La pena naturale e la richiesta di archiviazione di un Pm per una madre che “sconta già un ergastolo senza fine” ma la Corte Costituzionale ha già detto no (Riccardo Radi)

La notizia della richiesta di archiviazione avanzata da un Pm nei confronti di una madre che investì accidentalmente il proprio figlio di 18 mesi causando al minore lesioni gravissime permanenti riporta alla luce il tema delle pene naturali e dell’inutilità della sanzione penale nei casi di sofferenza morale dove l’autore della condotta colposa è anch’egli vittima a vita di una pena indelebile.

La notizia è stata pubblicata da Il Dubbio : «Sconta già un ergastolo senza fine»: il pm chiede l’archiviazione

In tema di “pene naturali”, ossia quelle situazioni di sofferenza che sono conseguenza di proprie condotte colpose commesse a danno di prossimi congiunti (pensiamo al caso del padre che dimentica il minore in auto, della madre condannata per omicidio colposo per la morte del figlio piccolo investito nel corso di un attraversamento stradale, in relazione al quale la stessa aveva omesso di tenerlo per mano).
La cronaca non è avara, purtroppo, di casi in cui l’autore del reato è sostanzialmente anch’egli vittima – direttamente o indirettamente – del reato stesso, avendo già patito una sofferenza morale tale da rendere sproporzionata e inutilmente afflittiva la risposta sanzionatoria penale.

Nella richiesta di archiviazione il pubblico ministero richiama quanto scritto dal professore avvocato Vittorio Manes nel libro “Introduzione ai principi costituzionali in materia penale”, sottolineando che il diritto penale, in questi casi, deve farsi carico della complessità del dolore umano, evitando di replicare «alla brutalità con la brutalità, alla violenza con la violenza, alla crudeltà con la crudeltà, e così stabilendo una differenza fondamentale che separa la pena dalla cieca vendetta».

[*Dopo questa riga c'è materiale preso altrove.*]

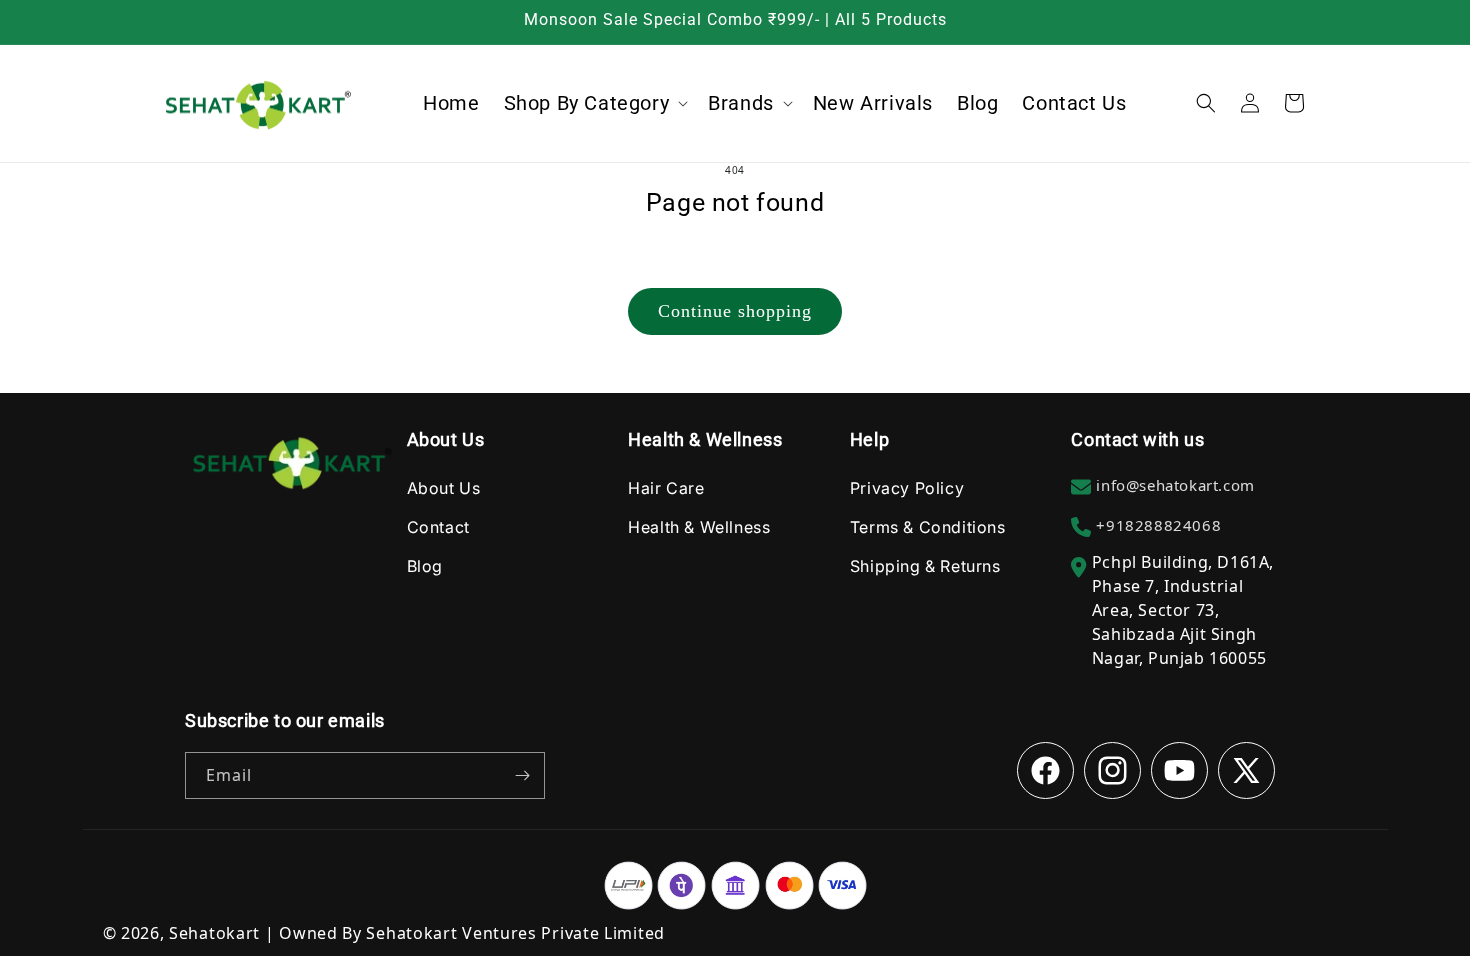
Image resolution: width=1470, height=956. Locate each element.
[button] (594, 103)
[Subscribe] (522, 775)
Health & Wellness (699, 527)
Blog (425, 566)
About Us (444, 488)
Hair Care (666, 488)
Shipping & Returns (925, 566)
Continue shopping (735, 311)
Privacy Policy (907, 488)
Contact (438, 527)
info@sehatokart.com (1175, 485)
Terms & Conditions (928, 527)
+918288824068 (1158, 525)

In proposito ricordiamo che la Corte Costituzionale con la sentenza numero 48 del 2024 (allegata al post) ha esaminato le questioni di legittimità costituzionale – sollevate dal Tribunale di Firenze, sez. prima pen., in riferimento agli artt. 3, 13 e 27, terzo comma, Cost. – dell’art. 529 cod. proc. pen., nella parte in cui, nei procedimenti relativi a reati colposi, non prevede la possibilità di emettere sentenza di non doversi procedere allorché l’agente, in relazione alla morte di un prossimo congiunto cagionata con la propria condotta, abbia già patito una sofferenza proporzionata alla gravità del reato commesso.

La Consulta ha così risposto: “Non sussiste un vincolo costituzionale che imponga di introdurre, nei termini richiesti dal rimettente, una causa di improcedibilità fondata sul dolore patito dal reo – inteso come “pena naturale” – per la morte del familiare colposamente cagionata.

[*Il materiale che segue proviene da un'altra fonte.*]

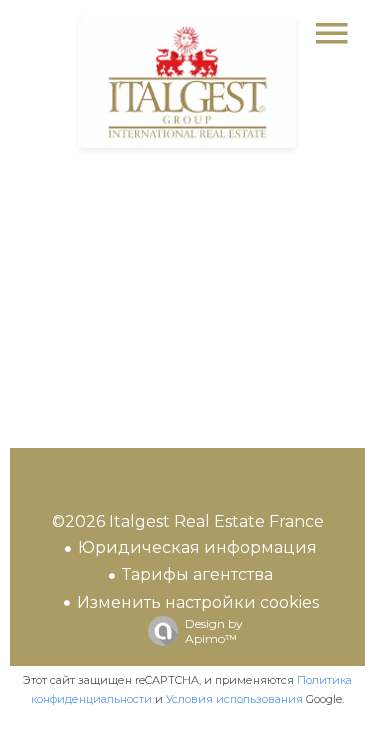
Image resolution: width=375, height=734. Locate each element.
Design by (214, 631)
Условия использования (234, 699)
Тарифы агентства (197, 574)
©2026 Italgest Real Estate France (188, 521)
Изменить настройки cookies (198, 602)
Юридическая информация (197, 547)
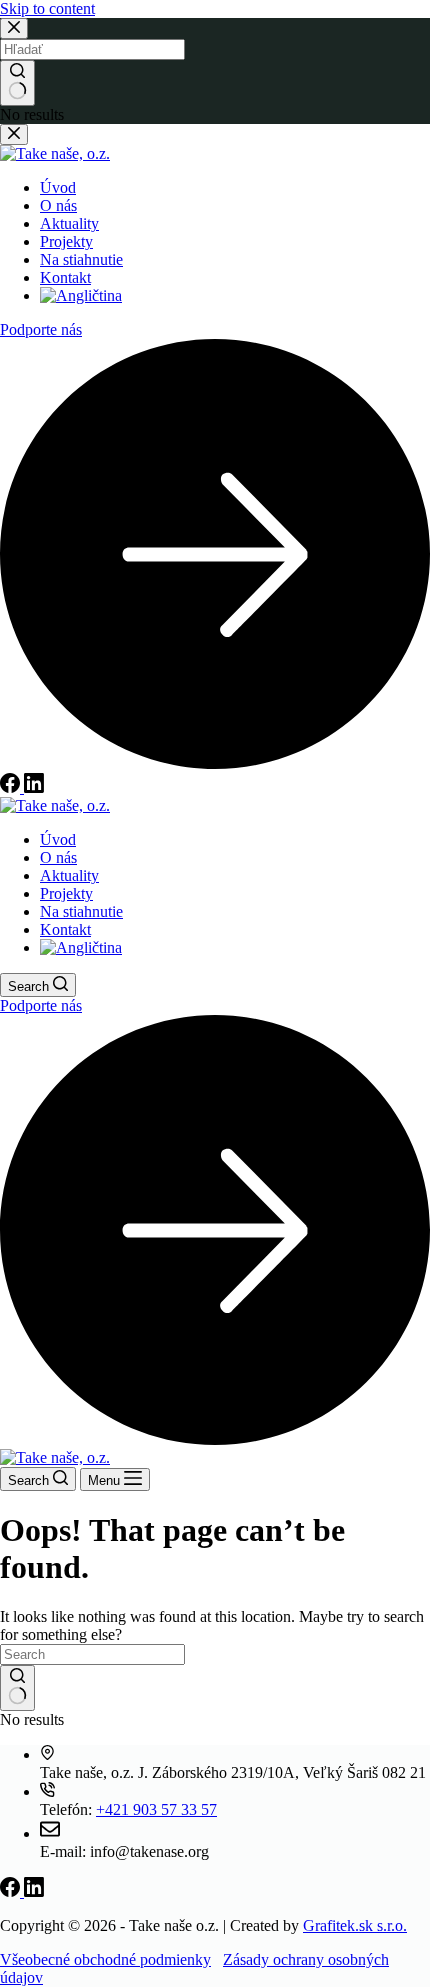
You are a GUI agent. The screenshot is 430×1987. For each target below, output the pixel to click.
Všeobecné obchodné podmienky (105, 1959)
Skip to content (47, 8)
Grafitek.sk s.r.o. (355, 1925)
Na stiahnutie (81, 911)
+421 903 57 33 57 (156, 1809)
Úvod (58, 839)
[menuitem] (81, 947)
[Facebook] (12, 1891)
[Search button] (17, 1688)
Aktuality (69, 875)
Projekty (66, 893)
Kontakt (65, 929)
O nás (58, 857)
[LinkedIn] (34, 1891)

Il riferimento nel petitum ai «reati colposi» è infatti talmente generico da ricomprendere tutte le ipotesi di colpa, pure ontologicamente diverse, tra cui quelle basate su una posizione di garanzia qualificata, come la colpa specifica e professionale, e anche fattispecie contravvenzionali (come, nella specie, quelle per inosservanza delle misure di sicurezza dei lavoratori), svilendone la funzione preventiva.

Inoltre, il rimando alla nozione penalistica di «prossimo congiunto» (art. 307, quarto comma, cod. pen.) – che si estende ben oltre la famiglia nucleare, fino a includere rapporti di parentela in linea collaterale di grado inferiore al secondo (come quello di specie, tra zio e nipote), e persino vincoli di affinità– è troppo ampio perché possa postularsi tra il reo e la vittima un rapporto affettivo di un’intensità tale, in base all’ id quod plerumque accidit , da far presumere l’equivalenza sostanziale tra pena naturale e pena giuridica.

Infine, non vi sono ragioni costituzionali per le quali la pena naturale da omicidio colposo del prossimo congiunto debba integrare una causa di non procedibilità, anziché un’esimente di carattere sostanziale, ovvero ancora una circostanza attenuante soggettiva”.